### EXERCISE DESCRIPTION
Look through the data below. Show each line where the string "message" occurs.

(Stored items)
*****

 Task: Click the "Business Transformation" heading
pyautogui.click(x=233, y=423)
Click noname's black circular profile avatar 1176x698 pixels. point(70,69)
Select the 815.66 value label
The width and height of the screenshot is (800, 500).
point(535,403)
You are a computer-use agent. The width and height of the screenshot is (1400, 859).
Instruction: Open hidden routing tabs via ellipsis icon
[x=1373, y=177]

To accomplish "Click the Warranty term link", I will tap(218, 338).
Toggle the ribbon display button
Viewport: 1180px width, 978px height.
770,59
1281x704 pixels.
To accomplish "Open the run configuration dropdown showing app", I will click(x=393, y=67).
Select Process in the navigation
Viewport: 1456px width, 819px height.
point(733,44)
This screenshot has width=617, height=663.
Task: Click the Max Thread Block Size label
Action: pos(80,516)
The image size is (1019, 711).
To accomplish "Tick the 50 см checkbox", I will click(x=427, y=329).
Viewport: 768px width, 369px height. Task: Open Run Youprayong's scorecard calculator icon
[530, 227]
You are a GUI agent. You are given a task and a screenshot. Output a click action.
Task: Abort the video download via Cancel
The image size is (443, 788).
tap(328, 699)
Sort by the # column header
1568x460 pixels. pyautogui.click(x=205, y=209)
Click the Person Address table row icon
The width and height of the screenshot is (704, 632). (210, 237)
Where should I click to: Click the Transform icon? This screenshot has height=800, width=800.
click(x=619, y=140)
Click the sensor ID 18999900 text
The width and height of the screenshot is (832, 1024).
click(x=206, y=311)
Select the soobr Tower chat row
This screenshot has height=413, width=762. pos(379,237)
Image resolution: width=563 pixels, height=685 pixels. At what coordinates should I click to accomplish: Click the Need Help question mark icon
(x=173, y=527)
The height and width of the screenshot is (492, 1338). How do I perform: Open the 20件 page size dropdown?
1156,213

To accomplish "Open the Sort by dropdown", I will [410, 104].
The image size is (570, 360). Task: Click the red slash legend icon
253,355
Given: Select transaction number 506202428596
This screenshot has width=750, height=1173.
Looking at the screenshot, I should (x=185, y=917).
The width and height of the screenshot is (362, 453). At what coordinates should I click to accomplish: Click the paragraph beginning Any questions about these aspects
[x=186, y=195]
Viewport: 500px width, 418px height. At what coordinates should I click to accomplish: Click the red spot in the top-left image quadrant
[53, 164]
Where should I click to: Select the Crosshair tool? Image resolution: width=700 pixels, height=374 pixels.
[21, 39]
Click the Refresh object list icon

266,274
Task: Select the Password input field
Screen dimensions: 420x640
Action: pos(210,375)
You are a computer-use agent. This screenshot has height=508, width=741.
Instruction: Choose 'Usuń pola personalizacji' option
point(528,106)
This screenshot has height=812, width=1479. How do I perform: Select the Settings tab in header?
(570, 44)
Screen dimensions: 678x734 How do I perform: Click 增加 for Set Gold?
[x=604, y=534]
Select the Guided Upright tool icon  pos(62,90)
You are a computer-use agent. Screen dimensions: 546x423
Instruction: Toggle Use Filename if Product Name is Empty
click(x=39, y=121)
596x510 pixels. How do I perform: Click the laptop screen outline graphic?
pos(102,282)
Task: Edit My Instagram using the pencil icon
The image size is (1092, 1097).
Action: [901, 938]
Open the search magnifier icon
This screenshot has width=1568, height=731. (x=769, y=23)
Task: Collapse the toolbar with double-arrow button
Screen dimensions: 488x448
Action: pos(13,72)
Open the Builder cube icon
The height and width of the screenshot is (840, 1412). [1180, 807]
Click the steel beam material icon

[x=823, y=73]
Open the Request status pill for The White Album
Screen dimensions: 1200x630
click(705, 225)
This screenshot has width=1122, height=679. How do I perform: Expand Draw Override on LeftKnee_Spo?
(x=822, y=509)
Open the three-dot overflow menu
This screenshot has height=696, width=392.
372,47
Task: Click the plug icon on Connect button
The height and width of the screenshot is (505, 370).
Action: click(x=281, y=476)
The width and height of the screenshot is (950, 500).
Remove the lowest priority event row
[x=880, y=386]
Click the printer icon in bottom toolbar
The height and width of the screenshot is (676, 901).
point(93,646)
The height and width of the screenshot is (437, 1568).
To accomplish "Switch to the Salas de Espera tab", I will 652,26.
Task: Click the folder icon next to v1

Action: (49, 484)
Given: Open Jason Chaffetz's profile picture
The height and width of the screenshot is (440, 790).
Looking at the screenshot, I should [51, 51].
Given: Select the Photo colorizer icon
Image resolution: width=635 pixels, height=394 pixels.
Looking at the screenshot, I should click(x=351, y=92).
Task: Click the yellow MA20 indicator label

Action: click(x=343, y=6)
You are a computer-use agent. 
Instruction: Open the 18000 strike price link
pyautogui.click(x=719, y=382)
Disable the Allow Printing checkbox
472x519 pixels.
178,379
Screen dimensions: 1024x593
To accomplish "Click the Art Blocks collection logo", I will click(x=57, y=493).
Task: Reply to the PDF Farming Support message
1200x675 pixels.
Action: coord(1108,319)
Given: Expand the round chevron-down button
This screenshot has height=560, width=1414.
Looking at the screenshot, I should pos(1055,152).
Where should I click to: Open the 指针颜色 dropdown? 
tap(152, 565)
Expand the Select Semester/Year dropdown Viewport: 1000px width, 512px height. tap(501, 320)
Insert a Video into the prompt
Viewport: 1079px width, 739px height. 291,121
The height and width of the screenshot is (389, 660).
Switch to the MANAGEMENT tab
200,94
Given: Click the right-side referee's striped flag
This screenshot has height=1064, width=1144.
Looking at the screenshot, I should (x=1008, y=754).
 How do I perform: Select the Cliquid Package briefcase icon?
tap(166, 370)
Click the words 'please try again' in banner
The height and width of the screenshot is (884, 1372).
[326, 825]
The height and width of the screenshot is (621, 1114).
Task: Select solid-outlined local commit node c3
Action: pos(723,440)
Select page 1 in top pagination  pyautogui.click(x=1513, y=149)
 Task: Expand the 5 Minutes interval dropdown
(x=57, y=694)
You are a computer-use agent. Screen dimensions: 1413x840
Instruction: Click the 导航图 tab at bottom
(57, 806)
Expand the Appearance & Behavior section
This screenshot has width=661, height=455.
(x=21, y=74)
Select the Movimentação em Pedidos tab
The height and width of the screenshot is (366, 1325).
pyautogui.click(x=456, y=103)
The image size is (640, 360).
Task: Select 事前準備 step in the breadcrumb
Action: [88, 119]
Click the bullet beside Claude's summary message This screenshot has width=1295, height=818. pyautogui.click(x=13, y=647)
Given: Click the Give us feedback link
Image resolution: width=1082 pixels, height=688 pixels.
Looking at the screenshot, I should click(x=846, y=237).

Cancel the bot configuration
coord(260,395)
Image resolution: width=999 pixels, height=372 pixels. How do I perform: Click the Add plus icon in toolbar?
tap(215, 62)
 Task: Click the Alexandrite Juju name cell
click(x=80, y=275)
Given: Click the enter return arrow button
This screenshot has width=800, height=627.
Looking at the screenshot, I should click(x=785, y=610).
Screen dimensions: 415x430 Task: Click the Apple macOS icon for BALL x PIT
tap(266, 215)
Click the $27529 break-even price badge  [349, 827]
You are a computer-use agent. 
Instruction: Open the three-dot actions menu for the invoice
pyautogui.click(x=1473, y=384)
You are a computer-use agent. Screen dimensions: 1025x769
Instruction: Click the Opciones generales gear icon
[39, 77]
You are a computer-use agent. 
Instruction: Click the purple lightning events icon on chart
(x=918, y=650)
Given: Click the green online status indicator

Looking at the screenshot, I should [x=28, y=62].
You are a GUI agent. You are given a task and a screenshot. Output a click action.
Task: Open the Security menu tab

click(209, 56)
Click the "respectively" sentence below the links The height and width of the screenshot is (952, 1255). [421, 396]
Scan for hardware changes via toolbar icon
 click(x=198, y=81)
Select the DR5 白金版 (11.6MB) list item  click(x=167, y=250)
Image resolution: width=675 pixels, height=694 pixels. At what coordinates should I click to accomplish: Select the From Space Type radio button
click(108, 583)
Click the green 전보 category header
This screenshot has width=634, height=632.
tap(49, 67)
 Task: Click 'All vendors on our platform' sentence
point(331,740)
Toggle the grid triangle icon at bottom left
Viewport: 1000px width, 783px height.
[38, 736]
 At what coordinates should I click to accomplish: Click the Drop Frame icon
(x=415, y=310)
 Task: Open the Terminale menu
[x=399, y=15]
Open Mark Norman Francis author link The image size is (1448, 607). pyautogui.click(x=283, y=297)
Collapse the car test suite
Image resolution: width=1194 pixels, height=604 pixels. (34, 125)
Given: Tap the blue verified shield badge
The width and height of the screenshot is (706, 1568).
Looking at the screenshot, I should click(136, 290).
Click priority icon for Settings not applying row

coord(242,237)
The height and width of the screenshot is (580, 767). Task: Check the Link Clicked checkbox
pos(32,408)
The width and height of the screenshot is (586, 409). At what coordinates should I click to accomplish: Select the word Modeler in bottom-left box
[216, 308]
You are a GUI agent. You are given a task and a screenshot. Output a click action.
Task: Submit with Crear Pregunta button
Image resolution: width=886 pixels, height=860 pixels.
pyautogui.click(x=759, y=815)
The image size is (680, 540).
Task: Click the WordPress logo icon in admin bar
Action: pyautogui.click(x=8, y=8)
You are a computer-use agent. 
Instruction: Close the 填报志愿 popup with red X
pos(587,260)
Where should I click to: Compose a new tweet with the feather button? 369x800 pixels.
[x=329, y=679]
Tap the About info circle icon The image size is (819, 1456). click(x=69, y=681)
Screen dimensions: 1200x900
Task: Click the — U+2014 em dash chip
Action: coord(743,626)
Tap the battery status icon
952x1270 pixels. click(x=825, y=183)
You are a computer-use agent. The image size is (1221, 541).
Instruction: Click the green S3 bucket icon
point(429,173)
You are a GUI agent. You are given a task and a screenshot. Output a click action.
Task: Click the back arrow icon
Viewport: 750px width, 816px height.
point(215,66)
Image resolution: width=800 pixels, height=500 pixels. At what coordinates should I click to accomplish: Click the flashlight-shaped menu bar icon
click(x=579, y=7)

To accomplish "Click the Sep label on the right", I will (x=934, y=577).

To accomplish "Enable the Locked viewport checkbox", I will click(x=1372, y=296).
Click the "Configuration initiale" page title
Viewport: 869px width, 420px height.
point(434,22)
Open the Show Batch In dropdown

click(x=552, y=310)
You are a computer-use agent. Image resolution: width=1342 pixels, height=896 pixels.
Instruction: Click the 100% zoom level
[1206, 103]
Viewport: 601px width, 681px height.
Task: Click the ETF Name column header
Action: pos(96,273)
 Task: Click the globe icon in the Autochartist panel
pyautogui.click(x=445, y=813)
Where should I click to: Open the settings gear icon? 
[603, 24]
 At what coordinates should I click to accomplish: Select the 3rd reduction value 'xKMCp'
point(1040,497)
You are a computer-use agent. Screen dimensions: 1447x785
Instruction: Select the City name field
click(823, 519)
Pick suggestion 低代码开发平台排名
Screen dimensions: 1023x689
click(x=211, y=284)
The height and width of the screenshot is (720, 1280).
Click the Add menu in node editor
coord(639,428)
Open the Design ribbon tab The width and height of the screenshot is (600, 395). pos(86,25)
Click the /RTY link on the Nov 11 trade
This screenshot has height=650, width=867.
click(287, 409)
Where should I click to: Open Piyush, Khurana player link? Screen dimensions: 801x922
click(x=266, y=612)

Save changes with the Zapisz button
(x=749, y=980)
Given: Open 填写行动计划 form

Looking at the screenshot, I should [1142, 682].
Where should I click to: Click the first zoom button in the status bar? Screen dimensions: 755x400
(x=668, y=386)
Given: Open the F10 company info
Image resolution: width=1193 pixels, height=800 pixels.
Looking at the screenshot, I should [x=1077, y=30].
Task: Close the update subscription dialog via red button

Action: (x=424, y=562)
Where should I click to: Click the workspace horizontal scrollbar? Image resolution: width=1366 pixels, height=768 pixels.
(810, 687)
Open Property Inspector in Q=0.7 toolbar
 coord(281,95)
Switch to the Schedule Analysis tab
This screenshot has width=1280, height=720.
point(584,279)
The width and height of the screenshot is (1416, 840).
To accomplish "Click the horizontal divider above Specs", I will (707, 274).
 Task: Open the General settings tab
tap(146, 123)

*****

### COMPLETED EXERCISE
Task: Reply to the PDF Farming Support message
Click the bullet beside Claude's summary message This screenshot has width=1295, height=818. pyautogui.click(x=13, y=647)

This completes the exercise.